Housing starts rebounded nicely in May to 1631 units from a revised lower 1340 units in April. Permits went up sequentially as well, just not as much. Both series are above the historic mean and median levels. Housing starts actually showed 5.7% growth YOY. Permits declined 12.7% from a year ago, this was a slower decline and the smallest decline since October 2022. Perhaps housing is finding some footing.

The jump in starts was significantly above the highest consensus estimate. There continues to be excess volatility in the series from the pandemic. In the summer last year, we saw a drop in starts even as permits remained relatively elevated. Perhaps the drop was an issue with finding labor to build more houses. Perhaps the relative surge in starts this month can be considered backlog?
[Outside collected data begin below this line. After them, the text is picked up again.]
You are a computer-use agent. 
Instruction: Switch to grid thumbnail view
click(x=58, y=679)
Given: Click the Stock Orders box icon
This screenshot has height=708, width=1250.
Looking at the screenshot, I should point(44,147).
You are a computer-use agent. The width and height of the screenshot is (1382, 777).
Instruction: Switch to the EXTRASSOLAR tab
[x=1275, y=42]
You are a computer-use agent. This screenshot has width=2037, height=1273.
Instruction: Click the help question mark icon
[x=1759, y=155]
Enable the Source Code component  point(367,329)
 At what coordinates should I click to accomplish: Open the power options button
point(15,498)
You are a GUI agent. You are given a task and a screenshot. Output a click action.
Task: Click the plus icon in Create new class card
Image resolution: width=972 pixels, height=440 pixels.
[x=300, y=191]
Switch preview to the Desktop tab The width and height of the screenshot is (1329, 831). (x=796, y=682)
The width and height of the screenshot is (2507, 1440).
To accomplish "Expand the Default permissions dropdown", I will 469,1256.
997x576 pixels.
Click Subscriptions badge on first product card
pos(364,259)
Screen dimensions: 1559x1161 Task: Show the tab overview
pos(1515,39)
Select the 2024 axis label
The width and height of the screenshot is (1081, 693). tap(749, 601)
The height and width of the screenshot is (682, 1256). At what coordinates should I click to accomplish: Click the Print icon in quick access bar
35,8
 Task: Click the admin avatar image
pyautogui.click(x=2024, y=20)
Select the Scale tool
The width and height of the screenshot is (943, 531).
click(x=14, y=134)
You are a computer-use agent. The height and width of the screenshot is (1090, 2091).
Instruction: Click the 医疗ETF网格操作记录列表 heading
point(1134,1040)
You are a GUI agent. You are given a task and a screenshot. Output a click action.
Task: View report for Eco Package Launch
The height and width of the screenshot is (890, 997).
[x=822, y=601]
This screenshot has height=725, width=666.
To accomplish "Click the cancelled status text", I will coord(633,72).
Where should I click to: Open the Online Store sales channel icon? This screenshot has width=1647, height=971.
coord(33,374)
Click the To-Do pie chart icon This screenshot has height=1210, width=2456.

Internally, we continue to discuss the supply chain disruptions caused by different factors all extending from the pandemic or policy during the pandemic. Today we are discussing the possibility of a “frozen” market for existing houses, a result of the unprecedented pace of interest rate hikes. The contention is that interest rates have gone up so fast that families are frozen in their existing home. With mortgage rates rising over 4% in the last 2 years one’s house would be more expensive to carry and perhaps unaffordable if purchased today. At the new interest rate, a family would likely have to downsize if they decided to move and needed to keep the same monthly payment. Thus they choose to stay.

But, if there is some level of illiquidity from a slightly frozen market for existing homes, this may stimulate the building of new homes. Again a supply chain constraint. Supply is lowered in the existing market, a bigger supply of new construction could come in to meet the demand. As sales in the existing home market have been on the decline for the past year, sales of new homes are on the rise.